Once you have written this, you will protect yourself from such a way of losing information as sclerosis, and will be able to save your precious working time by giving the responsibility to check the performance of backups to the intern student. Just keep in mind that in such a case, you need to remember about the security and privacy of servers and information that will fall into your intern’s hands. The task is performed monthly or quarterly, depending on the number of backup objects and the system administrators’ workload.
Viewing the hardware status (including the directly visual)
It is not always possible to add a device to the monitoring system, sometimes among 20 settings on 10 servers, a couple of settings are lost, and sometimes the system for some reasons did not have time or could not report. In my case, there is an equipment inspection register with a list of what is worth paying attention to.
Specialists who visit “a sanctuary” go through all the points and mark the control date in the register. It is preferably to carry out this type of maintenance for servers and other equipment at least monthly. Mail system reminders can be used to control the monitoring frequency.

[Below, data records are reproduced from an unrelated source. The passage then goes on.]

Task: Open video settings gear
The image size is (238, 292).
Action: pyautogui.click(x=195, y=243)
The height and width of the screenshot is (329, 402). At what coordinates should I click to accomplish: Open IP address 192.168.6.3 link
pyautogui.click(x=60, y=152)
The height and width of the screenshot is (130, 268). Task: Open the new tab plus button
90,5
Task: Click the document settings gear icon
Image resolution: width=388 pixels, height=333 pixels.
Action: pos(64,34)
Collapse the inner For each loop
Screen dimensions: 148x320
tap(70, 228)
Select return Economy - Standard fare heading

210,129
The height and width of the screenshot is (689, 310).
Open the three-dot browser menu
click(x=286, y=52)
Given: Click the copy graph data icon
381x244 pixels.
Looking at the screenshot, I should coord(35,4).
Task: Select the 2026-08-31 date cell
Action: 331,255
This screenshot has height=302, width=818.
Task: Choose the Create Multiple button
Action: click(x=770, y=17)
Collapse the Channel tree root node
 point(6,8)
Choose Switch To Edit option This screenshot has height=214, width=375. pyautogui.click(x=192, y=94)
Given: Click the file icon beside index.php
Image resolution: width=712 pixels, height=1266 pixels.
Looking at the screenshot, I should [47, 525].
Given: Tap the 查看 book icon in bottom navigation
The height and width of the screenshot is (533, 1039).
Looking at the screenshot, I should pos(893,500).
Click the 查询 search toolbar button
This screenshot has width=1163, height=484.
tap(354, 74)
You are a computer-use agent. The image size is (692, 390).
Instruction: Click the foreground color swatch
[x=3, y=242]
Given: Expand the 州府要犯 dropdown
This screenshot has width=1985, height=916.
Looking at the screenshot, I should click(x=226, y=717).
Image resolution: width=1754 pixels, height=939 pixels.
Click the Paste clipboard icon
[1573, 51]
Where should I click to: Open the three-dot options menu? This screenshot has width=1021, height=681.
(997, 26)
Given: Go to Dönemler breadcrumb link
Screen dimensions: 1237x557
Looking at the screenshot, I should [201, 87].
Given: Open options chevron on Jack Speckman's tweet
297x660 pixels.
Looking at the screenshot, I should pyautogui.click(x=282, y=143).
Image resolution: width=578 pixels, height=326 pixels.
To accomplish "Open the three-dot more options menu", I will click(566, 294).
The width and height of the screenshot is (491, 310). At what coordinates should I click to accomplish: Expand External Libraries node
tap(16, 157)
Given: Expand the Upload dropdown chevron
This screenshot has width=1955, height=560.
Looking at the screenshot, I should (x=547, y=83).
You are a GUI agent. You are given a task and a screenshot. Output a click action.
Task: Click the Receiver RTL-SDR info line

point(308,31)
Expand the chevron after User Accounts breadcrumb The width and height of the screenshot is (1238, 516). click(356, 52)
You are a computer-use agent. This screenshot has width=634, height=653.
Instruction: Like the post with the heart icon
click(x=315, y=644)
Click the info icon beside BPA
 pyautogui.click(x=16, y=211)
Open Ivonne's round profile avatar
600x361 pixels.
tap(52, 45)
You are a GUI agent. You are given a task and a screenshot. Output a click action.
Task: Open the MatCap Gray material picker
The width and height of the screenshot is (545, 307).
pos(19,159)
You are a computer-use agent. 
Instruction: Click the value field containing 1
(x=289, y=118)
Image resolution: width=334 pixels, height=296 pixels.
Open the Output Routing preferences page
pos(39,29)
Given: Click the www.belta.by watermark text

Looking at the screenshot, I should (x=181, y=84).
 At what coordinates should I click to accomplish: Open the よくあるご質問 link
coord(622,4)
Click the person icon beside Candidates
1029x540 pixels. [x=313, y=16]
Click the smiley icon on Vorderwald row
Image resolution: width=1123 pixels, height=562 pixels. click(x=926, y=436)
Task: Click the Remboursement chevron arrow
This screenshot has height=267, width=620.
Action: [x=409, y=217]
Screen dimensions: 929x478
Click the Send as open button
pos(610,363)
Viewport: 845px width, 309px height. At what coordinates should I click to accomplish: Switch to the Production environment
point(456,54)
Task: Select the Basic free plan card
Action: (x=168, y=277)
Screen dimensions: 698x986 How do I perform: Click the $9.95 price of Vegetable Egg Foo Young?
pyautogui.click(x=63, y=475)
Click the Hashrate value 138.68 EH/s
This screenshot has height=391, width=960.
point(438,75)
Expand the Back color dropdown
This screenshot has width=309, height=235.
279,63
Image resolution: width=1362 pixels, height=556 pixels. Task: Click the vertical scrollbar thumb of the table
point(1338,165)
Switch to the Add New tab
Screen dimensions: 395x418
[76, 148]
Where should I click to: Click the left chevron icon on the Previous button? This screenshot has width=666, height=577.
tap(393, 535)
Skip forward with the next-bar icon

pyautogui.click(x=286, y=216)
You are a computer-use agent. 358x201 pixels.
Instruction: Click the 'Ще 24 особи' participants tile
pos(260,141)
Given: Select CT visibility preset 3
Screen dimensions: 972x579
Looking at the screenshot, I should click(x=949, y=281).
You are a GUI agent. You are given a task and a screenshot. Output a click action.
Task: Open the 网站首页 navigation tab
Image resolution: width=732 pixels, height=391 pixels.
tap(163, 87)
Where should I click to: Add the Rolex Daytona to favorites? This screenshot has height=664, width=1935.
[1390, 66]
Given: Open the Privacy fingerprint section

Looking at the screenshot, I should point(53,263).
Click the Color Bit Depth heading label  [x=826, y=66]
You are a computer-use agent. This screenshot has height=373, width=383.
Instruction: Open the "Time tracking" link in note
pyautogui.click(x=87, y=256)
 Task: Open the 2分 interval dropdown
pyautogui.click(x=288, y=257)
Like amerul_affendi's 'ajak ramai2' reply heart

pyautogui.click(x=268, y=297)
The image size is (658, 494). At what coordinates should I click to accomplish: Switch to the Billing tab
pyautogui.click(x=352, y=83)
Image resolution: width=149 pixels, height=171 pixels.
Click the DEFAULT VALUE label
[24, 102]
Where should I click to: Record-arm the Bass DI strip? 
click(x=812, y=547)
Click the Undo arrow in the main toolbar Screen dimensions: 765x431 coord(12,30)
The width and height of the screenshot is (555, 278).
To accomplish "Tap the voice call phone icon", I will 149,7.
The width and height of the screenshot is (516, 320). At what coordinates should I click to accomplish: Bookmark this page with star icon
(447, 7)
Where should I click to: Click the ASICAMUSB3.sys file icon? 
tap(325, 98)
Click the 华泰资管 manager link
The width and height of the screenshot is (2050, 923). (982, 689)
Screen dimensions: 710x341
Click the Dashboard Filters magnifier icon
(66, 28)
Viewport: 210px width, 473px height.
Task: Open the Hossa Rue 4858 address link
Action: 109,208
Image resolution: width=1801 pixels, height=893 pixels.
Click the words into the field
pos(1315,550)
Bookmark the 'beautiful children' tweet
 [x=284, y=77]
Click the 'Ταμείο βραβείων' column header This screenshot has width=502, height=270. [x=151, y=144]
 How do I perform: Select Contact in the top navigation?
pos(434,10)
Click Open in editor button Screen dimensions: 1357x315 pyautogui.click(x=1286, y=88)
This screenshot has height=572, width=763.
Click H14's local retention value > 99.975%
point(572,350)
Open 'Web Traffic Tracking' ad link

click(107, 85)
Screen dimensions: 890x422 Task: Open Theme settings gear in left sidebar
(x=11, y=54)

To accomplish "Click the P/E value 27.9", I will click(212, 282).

Disabling outdated user accounts, computers and services
In this regard, it all depends on the work processes organization in the enterprise in general. Our company has the processes of hiring and dismissing employees, so at the time of the employee’s exit from the office he has no access to corporate resources and data. However, every few months, I still check non-locked Active Directory objects with a fairly long time of domain logging on. This allows to maintain order among the work and test accounts, prevents problems with PC naming, and so on. Control tools are developed internally.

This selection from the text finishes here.